What to produce>
Reproduce all entries below verbatim. Skip the pictures.

Available records>
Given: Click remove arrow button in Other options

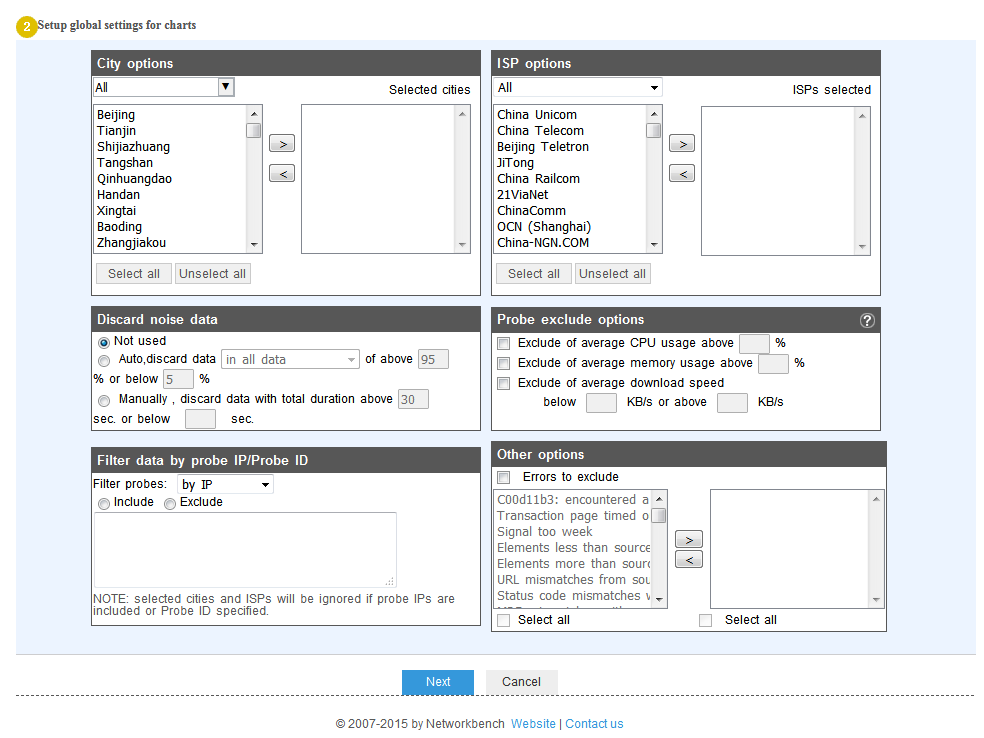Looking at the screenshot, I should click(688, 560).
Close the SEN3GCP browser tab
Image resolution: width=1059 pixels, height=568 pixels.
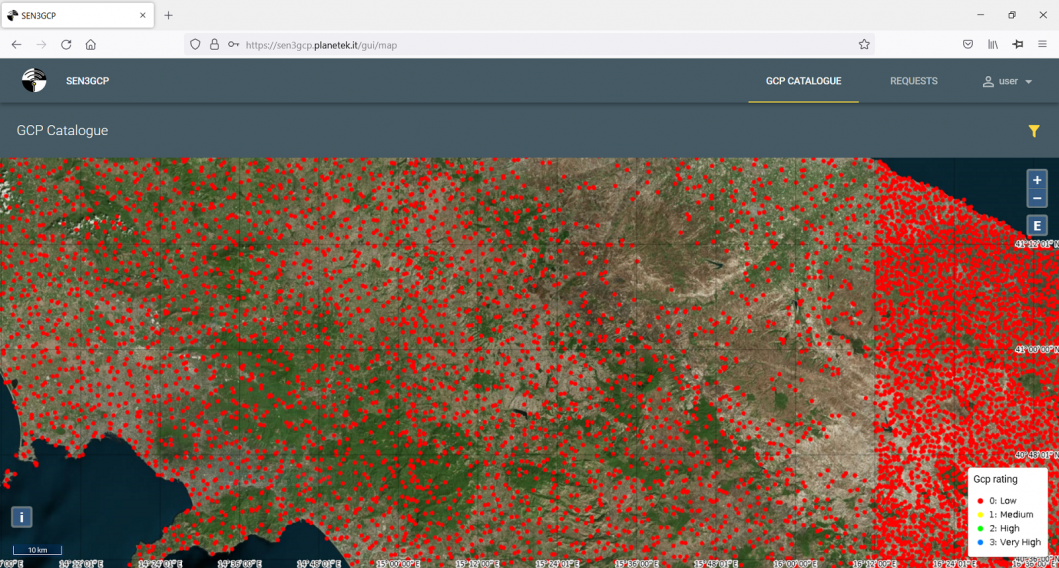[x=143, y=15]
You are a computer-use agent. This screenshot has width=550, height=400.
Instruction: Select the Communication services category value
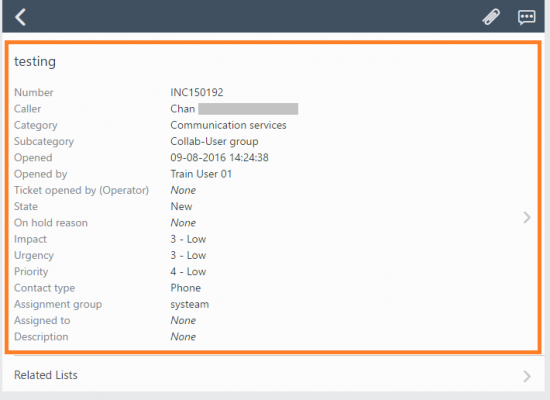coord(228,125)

Answer below>
Given: Click remove arrow button in Other options

Looking at the screenshot, I should click(688, 560).
Close the SEN3GCP browser tab
Image resolution: width=1059 pixels, height=568 pixels.
[x=143, y=15]
You are a computer-use agent. This screenshot has width=550, height=400.
Instruction: Select the Communication services category value
coord(228,125)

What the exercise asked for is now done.